Na każdym zdjęciu kolor moich włosów wygląda inaczej, że niedługo sama nie będę wiedziała jak wyglądają w rzeczywistości. Poza tym bardzo mnie kusi, żeby je jakoś przefarbować jednak boję się że się poniszczą...


Kiedy koło 19 skończyliśmy wszystko ( no prawie wszystko:)) w mieszkaniu, postanowiliśmy przejechać się na małe zakupy do Ptaka. Pierwszy raz tam byłam ( chociaż moi rodzice twierdzą inaczej :)). Udało mi się kupić kilka rzeczy na zbliżający się wyjazd, ale o tym w następnym poście !

Wednesday, August 20, 2014

wednesday happiness

Brrrrr, ale zimno! Koniec sierpnia zazwyczaj bywa dość chłodny, szybko się robi ciemno a w nocy jest bardzo zimno. Przekonałam się lepiej o tym wczoraj, kiedy to zaprosiłam do siebie kilkoro znajomych i mieliśmy siedzieć na tarasie. Nasze spotkanie przeniosło się do domu, gdzie oczywiście było za gorąco a otworzone okno nic nie pomagało. Siedzieliśmy więc u mnie w pokoju, gadając, śmiejąc się i opowiadając różne śmieszne historie z przeszłości. Piliśmy colę i piwka, cieszyliśmy się swoim towarzystwem. W nocy poszliśmy się przejść, dobrze że nie padało, ale wiał dość silny i zimny wiatr.


Niestety taką mamy deszczową pogodę.. Tak jak tydzień temu, kiedy wybrałam się z Piotrkiem do Rawy Mazowieckiej żeby spotkać się z moją Justyną i jej Bartkiem. rano było gorąco, świeciło słońce i była piekna pogoda, gdy jechalismy do Rawy zaczęło padać chociaż nadal było ciepło, na tyle że mimo deszczu weszłyśmy z Justyną do zalewu ( co tam że woda była zimna i było ciemno :)). Tęskniłam za Justyną a w tym roku nie miałyśmy możliwości w wakacje zobaczyć się na dłużej...


Mam na sobie, ostatnio ulubione, białe trampki. Mimo, że częściej je piorę niż noszę to na ten moment chyba moje ulubione buty, wygodne jak żadne inne ! Kupiłam je w Stepie, spodnie kupione w jakimś sklepie w moim mieście, torebeczka z Chińczyka, koszula i naszyjnik z Oasap, skórzana kurtka z Pull&Bear.

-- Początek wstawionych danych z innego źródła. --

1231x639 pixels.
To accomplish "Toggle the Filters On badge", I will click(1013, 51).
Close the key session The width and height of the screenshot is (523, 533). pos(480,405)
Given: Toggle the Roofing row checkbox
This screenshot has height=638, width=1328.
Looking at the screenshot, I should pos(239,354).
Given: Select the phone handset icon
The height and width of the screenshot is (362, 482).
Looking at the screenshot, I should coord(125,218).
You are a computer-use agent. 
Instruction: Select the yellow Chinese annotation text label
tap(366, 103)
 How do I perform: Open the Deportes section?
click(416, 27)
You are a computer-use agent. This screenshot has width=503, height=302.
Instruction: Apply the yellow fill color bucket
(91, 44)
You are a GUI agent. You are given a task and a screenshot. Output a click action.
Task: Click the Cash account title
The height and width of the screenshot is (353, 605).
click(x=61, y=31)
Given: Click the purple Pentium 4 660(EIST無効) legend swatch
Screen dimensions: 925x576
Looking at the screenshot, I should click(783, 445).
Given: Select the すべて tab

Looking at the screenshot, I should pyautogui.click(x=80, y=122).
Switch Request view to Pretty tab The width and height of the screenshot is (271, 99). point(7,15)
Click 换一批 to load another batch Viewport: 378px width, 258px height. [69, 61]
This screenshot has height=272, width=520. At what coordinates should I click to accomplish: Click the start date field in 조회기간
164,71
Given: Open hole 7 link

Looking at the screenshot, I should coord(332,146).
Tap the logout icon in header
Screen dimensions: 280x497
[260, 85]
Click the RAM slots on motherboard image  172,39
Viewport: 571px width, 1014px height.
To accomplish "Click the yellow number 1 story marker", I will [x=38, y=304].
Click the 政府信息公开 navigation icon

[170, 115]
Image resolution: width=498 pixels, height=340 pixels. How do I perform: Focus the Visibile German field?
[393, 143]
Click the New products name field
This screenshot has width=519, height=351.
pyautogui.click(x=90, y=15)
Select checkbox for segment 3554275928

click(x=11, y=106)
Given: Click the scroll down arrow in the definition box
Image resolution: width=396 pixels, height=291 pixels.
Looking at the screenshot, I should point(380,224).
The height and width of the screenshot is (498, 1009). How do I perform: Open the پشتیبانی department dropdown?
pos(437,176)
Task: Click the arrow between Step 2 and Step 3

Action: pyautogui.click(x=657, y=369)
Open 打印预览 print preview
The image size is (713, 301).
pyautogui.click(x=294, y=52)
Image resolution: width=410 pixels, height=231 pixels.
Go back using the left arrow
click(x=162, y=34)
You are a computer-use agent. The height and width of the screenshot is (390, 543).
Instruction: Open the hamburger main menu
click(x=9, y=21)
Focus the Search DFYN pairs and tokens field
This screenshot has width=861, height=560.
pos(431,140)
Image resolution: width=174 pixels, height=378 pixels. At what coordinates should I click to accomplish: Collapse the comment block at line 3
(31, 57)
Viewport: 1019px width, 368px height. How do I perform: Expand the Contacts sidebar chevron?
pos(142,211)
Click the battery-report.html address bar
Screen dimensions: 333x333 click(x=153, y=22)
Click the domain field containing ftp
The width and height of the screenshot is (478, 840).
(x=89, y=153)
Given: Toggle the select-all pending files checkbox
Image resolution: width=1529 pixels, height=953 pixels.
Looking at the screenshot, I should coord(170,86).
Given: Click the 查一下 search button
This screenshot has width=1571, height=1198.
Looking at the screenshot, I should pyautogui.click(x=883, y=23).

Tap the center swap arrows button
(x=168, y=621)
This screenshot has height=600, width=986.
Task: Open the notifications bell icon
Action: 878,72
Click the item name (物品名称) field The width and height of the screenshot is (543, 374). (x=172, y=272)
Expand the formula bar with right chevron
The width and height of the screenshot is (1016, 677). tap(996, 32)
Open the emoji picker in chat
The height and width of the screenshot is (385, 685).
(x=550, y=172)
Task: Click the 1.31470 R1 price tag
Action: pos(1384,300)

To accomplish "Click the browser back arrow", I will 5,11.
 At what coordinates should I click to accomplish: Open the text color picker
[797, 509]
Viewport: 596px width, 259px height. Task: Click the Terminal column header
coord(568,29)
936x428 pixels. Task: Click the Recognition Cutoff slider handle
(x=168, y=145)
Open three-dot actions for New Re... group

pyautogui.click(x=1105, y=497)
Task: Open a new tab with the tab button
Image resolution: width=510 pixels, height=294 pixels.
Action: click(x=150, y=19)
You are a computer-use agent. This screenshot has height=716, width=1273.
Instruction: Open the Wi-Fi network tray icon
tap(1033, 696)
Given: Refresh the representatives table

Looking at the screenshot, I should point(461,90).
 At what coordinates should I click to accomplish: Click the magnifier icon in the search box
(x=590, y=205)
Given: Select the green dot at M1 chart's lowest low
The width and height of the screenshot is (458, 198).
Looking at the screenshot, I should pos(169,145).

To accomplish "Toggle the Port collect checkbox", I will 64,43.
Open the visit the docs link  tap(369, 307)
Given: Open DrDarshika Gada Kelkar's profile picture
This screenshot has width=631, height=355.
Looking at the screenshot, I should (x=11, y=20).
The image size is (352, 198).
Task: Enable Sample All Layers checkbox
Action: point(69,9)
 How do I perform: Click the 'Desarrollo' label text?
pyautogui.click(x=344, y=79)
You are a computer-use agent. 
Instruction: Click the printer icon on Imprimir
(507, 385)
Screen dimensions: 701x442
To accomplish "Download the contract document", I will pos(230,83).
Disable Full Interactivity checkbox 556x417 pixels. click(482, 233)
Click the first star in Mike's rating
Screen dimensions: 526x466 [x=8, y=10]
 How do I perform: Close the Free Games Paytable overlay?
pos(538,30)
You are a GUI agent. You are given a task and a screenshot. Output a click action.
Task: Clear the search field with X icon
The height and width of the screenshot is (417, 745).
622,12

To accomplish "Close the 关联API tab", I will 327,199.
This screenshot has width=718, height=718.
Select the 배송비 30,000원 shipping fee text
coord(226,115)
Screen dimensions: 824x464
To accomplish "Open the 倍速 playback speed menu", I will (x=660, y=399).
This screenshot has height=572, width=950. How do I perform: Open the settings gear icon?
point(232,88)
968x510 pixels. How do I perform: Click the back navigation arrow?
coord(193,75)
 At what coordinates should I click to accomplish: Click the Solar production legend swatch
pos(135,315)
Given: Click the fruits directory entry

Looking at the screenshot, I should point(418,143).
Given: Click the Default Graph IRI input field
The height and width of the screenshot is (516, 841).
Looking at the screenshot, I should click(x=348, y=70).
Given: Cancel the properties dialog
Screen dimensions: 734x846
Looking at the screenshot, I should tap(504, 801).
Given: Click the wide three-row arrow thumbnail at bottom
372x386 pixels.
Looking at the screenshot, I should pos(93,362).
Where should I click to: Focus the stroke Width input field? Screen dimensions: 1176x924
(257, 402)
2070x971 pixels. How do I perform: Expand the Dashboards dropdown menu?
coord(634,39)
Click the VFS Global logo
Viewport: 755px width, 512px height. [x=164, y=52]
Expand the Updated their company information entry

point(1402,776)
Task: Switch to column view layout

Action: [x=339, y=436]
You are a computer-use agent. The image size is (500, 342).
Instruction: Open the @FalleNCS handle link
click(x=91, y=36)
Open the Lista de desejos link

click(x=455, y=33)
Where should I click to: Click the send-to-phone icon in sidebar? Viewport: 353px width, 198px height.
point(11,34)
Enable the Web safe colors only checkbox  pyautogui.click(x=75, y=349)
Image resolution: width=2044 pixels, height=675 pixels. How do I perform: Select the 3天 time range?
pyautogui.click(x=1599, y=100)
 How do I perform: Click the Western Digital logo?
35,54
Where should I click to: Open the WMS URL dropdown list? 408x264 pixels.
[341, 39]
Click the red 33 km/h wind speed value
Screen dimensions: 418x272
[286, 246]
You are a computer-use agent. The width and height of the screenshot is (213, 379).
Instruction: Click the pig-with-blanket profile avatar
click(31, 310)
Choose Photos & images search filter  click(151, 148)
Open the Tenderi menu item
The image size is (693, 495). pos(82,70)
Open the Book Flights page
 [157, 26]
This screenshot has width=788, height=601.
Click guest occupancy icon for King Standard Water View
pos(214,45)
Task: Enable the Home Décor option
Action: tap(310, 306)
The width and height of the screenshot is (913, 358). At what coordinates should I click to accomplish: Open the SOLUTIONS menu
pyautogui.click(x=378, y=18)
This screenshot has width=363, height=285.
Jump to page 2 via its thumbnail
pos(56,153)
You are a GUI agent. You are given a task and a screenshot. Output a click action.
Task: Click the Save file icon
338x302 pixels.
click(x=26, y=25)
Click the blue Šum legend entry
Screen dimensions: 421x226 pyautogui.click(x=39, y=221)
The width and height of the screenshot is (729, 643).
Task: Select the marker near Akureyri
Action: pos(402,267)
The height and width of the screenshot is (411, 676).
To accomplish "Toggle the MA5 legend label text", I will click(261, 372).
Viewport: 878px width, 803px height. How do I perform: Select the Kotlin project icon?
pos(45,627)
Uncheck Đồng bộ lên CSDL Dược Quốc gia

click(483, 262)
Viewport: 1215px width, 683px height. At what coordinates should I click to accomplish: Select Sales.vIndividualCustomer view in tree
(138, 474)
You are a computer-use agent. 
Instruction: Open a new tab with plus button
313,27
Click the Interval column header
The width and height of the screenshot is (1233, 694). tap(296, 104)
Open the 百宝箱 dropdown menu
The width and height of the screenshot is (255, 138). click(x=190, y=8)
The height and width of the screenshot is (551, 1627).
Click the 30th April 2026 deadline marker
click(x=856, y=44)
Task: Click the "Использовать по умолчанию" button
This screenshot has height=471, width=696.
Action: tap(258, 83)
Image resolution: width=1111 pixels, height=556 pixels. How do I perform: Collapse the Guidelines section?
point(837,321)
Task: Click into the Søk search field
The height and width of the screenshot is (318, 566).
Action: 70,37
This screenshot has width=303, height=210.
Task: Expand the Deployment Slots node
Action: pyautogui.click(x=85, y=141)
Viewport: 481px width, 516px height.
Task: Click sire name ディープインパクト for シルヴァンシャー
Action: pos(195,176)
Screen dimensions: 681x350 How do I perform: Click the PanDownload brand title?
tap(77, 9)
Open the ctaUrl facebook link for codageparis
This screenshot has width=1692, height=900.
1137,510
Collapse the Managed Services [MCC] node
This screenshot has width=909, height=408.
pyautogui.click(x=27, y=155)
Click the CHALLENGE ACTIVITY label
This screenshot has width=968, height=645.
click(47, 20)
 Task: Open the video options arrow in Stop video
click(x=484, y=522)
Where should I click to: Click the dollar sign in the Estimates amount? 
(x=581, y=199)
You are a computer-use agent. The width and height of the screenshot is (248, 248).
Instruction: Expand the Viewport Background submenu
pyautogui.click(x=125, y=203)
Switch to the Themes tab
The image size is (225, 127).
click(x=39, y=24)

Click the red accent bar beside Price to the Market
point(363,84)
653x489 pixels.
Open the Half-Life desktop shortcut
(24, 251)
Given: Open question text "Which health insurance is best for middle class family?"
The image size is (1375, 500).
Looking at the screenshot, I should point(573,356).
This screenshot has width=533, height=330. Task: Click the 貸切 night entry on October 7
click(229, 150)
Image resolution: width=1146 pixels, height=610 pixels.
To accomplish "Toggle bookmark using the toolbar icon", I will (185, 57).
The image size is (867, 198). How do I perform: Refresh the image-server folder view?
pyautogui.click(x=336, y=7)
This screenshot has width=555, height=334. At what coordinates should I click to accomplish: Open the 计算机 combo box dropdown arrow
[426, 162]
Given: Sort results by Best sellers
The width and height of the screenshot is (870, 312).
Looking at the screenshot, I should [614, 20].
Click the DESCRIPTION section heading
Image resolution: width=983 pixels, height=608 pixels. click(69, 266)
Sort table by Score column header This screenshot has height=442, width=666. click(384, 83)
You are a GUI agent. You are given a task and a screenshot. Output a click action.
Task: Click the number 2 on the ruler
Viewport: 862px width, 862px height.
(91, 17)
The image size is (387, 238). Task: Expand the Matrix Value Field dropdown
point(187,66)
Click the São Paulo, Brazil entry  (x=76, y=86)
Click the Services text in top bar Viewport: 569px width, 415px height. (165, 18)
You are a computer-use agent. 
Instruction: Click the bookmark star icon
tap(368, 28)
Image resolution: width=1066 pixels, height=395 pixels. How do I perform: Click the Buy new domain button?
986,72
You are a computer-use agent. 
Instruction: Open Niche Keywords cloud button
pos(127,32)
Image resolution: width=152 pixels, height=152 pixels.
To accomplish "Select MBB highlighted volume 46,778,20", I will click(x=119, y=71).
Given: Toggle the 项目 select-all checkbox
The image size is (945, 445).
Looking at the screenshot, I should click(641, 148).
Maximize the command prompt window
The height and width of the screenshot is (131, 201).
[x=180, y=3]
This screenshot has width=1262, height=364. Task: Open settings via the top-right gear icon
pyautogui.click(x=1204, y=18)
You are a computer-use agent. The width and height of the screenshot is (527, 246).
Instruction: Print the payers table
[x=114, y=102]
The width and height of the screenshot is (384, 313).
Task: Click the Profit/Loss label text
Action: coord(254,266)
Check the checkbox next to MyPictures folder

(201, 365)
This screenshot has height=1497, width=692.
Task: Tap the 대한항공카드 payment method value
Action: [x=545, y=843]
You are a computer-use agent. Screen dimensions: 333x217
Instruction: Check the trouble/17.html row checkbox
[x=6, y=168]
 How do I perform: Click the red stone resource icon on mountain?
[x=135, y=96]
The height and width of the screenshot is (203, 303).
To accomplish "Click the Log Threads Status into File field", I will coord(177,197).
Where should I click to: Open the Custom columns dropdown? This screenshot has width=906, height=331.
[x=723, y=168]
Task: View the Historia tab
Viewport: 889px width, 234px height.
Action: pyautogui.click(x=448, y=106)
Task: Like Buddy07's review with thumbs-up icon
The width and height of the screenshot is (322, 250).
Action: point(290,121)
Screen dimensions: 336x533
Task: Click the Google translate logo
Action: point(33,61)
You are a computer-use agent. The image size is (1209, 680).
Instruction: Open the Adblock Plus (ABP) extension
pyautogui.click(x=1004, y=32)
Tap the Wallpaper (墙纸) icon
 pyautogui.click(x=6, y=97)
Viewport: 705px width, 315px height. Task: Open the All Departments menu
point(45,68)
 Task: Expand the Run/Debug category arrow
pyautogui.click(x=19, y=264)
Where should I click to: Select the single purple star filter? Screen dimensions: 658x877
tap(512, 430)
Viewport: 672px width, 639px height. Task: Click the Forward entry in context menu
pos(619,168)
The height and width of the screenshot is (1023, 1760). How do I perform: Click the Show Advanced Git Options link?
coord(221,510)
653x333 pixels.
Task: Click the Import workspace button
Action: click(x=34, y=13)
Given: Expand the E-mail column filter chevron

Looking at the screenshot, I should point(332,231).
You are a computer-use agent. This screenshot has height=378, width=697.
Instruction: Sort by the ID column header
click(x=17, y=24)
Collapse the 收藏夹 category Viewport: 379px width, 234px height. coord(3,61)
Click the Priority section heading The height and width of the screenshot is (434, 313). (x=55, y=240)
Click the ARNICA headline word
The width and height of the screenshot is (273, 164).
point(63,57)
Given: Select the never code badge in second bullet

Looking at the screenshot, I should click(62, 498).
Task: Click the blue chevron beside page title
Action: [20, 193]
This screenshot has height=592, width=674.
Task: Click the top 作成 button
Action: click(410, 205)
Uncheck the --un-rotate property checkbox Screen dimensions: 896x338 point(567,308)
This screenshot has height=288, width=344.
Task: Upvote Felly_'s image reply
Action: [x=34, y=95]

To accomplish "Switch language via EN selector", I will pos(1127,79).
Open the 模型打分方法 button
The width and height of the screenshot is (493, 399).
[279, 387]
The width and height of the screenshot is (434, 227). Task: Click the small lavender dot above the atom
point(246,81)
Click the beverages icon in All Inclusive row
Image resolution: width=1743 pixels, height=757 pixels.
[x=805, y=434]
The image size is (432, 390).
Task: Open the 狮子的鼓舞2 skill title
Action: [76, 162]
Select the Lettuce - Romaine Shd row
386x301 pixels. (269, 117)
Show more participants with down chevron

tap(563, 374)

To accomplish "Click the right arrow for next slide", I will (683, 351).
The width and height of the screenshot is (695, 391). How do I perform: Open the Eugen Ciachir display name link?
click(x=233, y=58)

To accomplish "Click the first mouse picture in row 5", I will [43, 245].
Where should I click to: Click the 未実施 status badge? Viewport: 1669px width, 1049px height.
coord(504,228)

Idę poczytać książkę i coś zjeść, ostatnio ciągle jem :) Trzymajcie się !

Tuesday, August 19, 2014

CosmoSPA

Witajcie ! Dzisiejszy post chciałabym poświęcić recenzji jednego z produktów, który otrzymałam dzięki współpracy z CosmoSPA. Jestem prawdziwym świrem jeśli chodzi o kosmetyki naturalne oraz o domowe SPA. Zawsze kiedy mam więcej wolnego czasu staram  się go wykorzystać aby w jakiś sposób zadbać o swoje ciało czy włosy.

W ramach współpracy z CosmoSPA otrzymałam do przetestowania aż 4 pełnowartościowe produkty. Trzy zachowałam dla siebie, natomiast jeden z nich podarowałam mamie chociaż muszę się przyznać, że zdarza mi się go używać :)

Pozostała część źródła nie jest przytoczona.